JAKARTA (TEROPONGSENAYAN) - Pengamat Hukum Tata Negara Masnur Marzuki menilai konflik yang terjadi di tubuh Partai Persatuan Pembangunan (PPP) tidak sulit untuk diselesaikan. Sebab, AD/ART partai tersebut sudah mengatur dengan jelas hal-hal prinsip dan kerumahtanggaan partai, terutama soal penyelenggaraan muktamar.
Menurut Masnur, yang penting Kementerian Hukum dan HAM sebagai pencatat adminitratif tidak ikut bermain politik.
"Tidak ada kesulitan untuk menentukan kepengurusan mana yang sah di PPP, karena PPP Djan Faridz merupakan hasil muktamar setelah pelantikan presiden, maka dia adalah ketua umum yang sah," ujar Marzuki kepada pers di Jakarta, Kamis (7/5/2015).

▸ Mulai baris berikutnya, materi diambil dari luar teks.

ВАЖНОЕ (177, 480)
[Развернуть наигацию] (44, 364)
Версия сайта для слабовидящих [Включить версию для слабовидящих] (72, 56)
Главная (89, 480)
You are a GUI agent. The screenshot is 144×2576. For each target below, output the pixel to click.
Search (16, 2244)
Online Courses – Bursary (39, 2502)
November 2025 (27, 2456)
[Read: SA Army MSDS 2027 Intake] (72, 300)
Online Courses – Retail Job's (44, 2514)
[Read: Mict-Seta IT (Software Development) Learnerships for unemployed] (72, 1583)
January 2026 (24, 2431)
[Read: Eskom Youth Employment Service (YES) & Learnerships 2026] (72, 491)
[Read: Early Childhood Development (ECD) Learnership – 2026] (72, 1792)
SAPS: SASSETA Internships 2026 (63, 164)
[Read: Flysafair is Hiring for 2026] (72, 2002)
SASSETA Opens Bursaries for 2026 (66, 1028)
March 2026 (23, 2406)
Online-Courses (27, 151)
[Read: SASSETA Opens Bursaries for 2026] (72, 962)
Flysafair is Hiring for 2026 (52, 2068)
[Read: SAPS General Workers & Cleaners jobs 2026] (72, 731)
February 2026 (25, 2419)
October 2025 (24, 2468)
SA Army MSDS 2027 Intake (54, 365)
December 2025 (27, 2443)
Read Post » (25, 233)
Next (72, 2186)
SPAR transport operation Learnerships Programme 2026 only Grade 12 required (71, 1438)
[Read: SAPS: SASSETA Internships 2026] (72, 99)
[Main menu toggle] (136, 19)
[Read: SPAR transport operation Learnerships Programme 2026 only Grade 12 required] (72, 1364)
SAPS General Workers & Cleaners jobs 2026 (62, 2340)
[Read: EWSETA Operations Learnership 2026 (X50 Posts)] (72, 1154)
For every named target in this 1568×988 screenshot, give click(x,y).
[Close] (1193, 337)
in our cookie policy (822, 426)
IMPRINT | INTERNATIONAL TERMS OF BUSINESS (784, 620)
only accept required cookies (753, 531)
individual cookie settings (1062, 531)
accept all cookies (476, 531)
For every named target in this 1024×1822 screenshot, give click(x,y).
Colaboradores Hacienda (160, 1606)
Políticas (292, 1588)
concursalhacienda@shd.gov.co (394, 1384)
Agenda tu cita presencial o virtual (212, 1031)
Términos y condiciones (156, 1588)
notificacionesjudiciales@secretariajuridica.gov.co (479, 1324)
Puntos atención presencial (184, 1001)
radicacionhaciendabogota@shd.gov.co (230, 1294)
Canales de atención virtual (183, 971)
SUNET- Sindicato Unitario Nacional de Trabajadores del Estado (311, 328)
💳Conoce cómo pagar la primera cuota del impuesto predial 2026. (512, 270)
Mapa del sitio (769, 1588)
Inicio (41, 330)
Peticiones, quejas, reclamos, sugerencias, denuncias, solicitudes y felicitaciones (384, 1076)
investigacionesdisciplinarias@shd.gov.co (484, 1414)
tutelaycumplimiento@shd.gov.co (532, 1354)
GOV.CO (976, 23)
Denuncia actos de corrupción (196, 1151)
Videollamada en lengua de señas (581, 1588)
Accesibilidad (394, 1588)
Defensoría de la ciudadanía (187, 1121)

Dalam AD/ART PPP disebutkan, "Muktamar baru bisa dilaksanakan setelah pemerintahan baru terbentuk dan paling lambat 1 tahun setelah pemerintahan baru terbentuk."
Sebagaimana diketuhui, Muktamar PPP di Surabaya yang memilih Romahurmuziy sebagai ketua umum digelar pada 15 Oktober 2014. Sedangkan Muktamar Jakarta yang memilih Djan Faridz sebagai ketua umum dilaksanakan pada 30 Oktober 2014. Sedangkan pelantikan Presiden Joko Widodo dan Wapres Jusuf Kalla dilaksanakan pada 20 Oktober 2014.
Marzuki mengatakan, berlarut-larutnya konflik di PPP sebagai akibat Kementerian Hukum dan HAM ikut bermain politik. Menteri Hukum dan HAM Yasonna Laoly, kata Masnur, tidak bersikap sebagaimana semestinya dalam melakukan tugas administratif pengesahan partai politik.
Masnur yang merupakan kandidat doktor dari University of Giessen, Jerman ini mencontohkan, Yasonna melakukan standar ganda dalam menentukan pengesahan partai. Terhadap Partai Golkar, Yasonna menjadikan keputusan Mahkamah Partai sebagai dasar utama rujukannya. Sementara terhadap PPP, Yasonna memakai dasar kubu mana yang duluan mendaftar ke Menkum HAM.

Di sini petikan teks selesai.